*The task*: What lines in the data hold the string "will"? Show them.

*Records supplied*:
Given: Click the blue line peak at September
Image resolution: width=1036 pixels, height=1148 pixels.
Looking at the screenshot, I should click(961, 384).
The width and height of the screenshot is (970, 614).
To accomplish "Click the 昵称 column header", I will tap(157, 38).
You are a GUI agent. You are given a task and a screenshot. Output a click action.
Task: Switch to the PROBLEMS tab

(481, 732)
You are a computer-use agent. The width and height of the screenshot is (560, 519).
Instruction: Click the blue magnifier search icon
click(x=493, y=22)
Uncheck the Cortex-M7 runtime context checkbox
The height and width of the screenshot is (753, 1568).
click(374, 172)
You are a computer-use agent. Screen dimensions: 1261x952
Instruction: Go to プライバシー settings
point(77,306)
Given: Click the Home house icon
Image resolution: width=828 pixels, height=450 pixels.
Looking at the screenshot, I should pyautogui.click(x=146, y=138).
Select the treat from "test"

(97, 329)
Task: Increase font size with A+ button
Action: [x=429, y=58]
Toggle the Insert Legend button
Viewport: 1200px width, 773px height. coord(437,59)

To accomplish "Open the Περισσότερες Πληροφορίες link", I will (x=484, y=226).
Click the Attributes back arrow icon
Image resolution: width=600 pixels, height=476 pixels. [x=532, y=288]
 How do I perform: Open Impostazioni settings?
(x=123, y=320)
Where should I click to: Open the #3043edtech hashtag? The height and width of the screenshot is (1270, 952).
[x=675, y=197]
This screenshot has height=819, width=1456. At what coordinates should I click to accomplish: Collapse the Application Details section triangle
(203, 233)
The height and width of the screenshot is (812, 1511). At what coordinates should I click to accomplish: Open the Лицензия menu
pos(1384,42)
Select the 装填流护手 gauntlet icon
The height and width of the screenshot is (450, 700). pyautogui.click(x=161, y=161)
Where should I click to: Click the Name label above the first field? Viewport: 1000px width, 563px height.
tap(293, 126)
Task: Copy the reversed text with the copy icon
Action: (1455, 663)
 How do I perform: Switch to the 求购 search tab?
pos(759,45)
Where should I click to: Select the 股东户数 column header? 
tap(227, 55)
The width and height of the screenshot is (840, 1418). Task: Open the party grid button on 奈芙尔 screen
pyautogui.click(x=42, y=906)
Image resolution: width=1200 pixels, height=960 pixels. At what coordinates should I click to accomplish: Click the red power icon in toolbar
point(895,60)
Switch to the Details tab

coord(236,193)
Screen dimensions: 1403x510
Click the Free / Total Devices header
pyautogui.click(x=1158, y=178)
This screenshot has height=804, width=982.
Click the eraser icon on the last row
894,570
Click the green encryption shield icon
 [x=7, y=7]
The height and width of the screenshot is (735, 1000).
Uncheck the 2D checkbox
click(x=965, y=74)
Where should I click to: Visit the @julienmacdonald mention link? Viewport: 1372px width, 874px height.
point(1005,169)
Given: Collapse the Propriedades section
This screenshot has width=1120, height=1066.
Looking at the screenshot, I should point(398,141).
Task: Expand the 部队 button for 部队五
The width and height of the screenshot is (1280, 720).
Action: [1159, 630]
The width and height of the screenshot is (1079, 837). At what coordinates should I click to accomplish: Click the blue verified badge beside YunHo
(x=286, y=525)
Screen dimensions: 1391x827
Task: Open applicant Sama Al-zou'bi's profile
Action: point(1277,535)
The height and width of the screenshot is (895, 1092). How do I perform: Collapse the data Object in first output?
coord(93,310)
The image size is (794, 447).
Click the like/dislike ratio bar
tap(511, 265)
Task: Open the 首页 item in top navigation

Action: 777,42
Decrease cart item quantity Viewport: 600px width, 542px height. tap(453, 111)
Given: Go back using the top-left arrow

*Result*:
To accomplish "Click the 昵称 column header", I will tap(157, 38).
To accomplish "Open the Περισσότερες Πληροφορίες link", I will (x=484, y=226).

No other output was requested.